Extracted material –
◆ ◆ ◆ ◆
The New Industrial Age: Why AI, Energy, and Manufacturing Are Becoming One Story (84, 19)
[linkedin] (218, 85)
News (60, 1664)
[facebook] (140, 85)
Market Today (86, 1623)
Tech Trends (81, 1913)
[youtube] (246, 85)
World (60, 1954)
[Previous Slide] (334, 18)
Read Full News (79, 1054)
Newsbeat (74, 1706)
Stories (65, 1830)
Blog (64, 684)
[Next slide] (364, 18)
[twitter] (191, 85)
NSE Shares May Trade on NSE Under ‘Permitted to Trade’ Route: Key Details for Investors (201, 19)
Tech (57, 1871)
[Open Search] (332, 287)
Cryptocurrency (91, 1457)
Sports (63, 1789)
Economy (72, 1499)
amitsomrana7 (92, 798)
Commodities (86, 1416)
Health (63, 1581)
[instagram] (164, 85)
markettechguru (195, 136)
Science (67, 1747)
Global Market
◆ ◆ ◆ ◆
Retype the listing above, exactly and in full.

The New Industrial Age: Why AI, Energy, and Manufacturing Are Becoming One Story (84, 19)
[linkedin] (218, 85)
News (60, 1664)
[facebook] (140, 85)
Market Today (86, 1623)
Tech Trends (81, 1913)
[youtube] (246, 85)
World (60, 1954)
[Previous Slide] (334, 18)
Read Full News (79, 1054)
Newsbeat (74, 1706)
Stories (65, 1830)
Blog (64, 684)
[Next slide] (364, 18)
[twitter] (191, 85)
NSE Shares May Trade on NSE Under ‘Permitted to Trade’ Route: Key Details for Investors (201, 19)
Tech (57, 1871)
[Open Search] (332, 287)
Cryptocurrency (91, 1457)
Sports (63, 1789)
Economy (72, 1499)
amitsomrana7 (92, 798)
Commodities (86, 1416)
Health (63, 1581)
[instagram] (164, 85)
markettechguru (195, 136)
Science (67, 1747)
Global Market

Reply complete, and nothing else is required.